This is critical for trust. Users see exactly what goes into the report and can remove anything suspicious.

Checkpoint 4: Outline Approval

Before writing, confirm the structure:

@staticmethod
def approve_outline(outline: list[str]) -> tuple[list[str], bool]:
    """Show report outline for approval."""
    console.print(Panel.fit(
        "[bold cyan]📝 REPORT OUTLINE[/bold cyan]\n\n"
        "Review the proposed structure:",
        title="Checkpoint 4: Outline Review"
    ))

    for i, section in enumerate(outline, 1):
        console.print(f"  {i}. {section}")

    choice = Prompt.ask(
        "\nApprove this outline?",
        choices=["yes", "modify", "no"],
        default="yes"
    )

    if choice == "yes":
        return outline, True
    elif choice == "modify":
        console.print("\n[dim]Enter new outline (one section per line, empty to finish):[/dim]")
        new_outline = []
        while True:
            section = Prompt.ask("Section", default="")
            if not section:
                break
            new_outline.append(section)
        return new_outline if new_outline else outline, True
    else:
        return outline, False

Checkpoint 5: Draft Review

The most interactive checkpoint—users can revise multiple times:

@staticmethod
def review_draft(draft: str) -> tuple[str, str]:
    """Show draft and get feedback. Returns (feedback, action)."""
    console.print(Panel.fit(
        "[bold cyan]📄 DRAFT REVIEW[/bold cyan]",
        title="Checkpoint 5: Draft Review"
    ))

    # Render markdown
    console.print(Markdown(draft))

    console.print()
    action = Prompt.ask(
        "What would you like to do?",
        choices=["approve", "revise", "expand", "shorten", "restart"],
        default="approve"
    )

    feedback = ""
    if action in ["revise", "expand", "shorten"]:
        feedback = Prompt.ask("Provide specific feedback")

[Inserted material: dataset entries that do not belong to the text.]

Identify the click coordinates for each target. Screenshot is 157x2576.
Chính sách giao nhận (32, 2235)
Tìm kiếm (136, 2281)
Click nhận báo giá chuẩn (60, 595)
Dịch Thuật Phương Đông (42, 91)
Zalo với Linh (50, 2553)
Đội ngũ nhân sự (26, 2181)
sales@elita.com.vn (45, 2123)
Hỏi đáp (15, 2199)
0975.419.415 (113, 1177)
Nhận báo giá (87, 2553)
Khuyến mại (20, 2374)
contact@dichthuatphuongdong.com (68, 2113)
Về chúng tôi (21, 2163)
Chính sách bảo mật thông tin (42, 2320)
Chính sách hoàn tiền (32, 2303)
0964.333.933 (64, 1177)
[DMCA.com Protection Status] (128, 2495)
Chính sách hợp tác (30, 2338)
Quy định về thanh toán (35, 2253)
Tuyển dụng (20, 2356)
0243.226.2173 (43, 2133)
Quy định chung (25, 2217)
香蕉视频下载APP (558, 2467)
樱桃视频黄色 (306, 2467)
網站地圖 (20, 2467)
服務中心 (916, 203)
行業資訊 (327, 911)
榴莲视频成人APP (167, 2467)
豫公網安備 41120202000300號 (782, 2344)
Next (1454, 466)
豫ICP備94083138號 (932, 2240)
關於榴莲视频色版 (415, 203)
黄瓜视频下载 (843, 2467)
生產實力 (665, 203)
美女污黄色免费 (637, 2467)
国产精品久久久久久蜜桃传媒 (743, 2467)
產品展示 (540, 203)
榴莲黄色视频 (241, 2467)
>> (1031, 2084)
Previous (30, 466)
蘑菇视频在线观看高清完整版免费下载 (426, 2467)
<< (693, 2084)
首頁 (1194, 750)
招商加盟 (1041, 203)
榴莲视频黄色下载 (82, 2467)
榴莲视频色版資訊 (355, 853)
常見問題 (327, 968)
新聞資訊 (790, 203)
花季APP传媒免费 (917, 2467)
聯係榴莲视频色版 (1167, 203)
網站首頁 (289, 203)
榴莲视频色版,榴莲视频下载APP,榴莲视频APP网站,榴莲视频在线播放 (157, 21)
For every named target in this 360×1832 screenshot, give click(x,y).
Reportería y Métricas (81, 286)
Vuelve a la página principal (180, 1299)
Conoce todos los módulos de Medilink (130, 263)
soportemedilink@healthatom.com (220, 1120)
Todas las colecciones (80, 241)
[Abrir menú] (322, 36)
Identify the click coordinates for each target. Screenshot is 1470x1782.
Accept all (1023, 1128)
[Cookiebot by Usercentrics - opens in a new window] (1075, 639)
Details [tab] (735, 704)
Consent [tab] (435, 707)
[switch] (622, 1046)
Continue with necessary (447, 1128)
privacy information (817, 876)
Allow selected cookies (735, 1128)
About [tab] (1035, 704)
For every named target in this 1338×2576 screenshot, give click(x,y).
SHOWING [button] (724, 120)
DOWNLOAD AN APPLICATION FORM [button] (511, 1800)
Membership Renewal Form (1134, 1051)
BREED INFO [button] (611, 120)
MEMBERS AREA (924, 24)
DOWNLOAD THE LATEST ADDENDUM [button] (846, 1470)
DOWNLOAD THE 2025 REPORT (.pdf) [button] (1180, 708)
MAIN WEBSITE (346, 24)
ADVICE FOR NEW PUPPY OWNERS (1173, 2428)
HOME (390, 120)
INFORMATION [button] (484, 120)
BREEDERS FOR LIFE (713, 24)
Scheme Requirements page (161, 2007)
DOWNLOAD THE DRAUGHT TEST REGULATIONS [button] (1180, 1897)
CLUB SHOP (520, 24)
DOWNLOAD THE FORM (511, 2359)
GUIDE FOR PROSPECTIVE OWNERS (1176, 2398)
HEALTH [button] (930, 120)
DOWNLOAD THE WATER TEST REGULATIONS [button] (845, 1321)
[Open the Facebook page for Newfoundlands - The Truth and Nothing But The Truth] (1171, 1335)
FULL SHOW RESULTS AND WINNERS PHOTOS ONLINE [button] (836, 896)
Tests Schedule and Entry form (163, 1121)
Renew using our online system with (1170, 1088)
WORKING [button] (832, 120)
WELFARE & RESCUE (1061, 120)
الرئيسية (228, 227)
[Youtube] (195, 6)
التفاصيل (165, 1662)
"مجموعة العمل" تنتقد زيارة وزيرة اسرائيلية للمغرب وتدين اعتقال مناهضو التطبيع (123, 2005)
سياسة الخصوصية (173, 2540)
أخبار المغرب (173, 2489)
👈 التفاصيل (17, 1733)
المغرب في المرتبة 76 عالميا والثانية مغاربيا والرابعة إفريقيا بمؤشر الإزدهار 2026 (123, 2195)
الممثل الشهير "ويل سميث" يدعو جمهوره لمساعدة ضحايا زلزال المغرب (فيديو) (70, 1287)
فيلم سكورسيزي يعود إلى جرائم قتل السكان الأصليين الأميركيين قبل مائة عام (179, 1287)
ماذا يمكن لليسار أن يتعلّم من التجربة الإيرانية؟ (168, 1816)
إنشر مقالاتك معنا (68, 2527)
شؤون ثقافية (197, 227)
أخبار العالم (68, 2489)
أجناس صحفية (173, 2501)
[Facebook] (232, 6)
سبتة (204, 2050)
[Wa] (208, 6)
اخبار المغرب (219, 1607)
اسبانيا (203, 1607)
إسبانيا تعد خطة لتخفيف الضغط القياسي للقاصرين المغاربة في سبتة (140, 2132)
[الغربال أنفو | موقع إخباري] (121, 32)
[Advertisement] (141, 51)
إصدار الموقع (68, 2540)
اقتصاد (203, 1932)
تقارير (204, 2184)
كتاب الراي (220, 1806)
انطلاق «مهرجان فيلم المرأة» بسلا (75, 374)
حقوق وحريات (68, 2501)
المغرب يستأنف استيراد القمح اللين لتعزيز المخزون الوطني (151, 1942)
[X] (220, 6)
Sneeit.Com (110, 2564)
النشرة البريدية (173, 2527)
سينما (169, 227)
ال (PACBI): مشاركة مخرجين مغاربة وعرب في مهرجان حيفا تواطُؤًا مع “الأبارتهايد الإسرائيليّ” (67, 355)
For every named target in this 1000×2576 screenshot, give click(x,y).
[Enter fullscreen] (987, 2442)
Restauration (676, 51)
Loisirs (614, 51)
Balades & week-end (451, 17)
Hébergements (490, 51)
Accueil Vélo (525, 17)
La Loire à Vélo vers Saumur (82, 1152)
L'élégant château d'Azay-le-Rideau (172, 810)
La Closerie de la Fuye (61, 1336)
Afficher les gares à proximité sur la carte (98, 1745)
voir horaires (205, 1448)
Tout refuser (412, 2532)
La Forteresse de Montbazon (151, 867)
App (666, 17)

    return feedback, action

Actions available:

✅ Approve — Done, finalize
✏️ Revise — Make specific changes
➕ Expand — Add more detail to sections
➖ Shorten — Condense the content
🔄 Restart — Scrap and redo

Utility Methods

Some helper methods for consistent UI:

@staticmethod
def get_user_input(prompt: str, default: str = "") -> str:
    """Generic user input with nice formatting."""
    return Prompt.ask(f"[bold]{prompt}[/bold]", default=default)

@staticmethod
def confirm(message: str) -> bool:
    """Yes/no confirmation."""
    return Confirm.ask(message)

@staticmethod
def show_progress(phase: str, message: str):
    """Show progress indicator."""
    console.print(f"[bold blue]⚙ {phase}:[/bold blue] {message}")

@staticmethod
def show_error(message: str):
    """Show error message."""
    console.print(f"[bold red]✗ Error:[/bold red] {message}")

@staticmethod
def show_success(message: str):
    """Show success message."""
    console.print(f"[bold green]✓[/bold green] {message}")

The Flow with Checkpoints

Here’s how the research agent now flows:

Agent Flow with Checkpoints

The complete research workflow integrates five strategic checkpoints that keep humans in control throughout the entire process. Starting with user input defining the research topic, the agent enters the planning phase where the LLM generates research questions and search queries. Checkpoint 1 allows users to approve or modify this plan before any expensive operations begin.

Once approved, the searching phase executes the queries, followed by Checkpoint 2 where users select which sources are worth reading in detail. This prevents wasting resources on irrelevant pages. The agent then fetches the selected pages and moves to the synthesizing phase, extracting key facts from the content.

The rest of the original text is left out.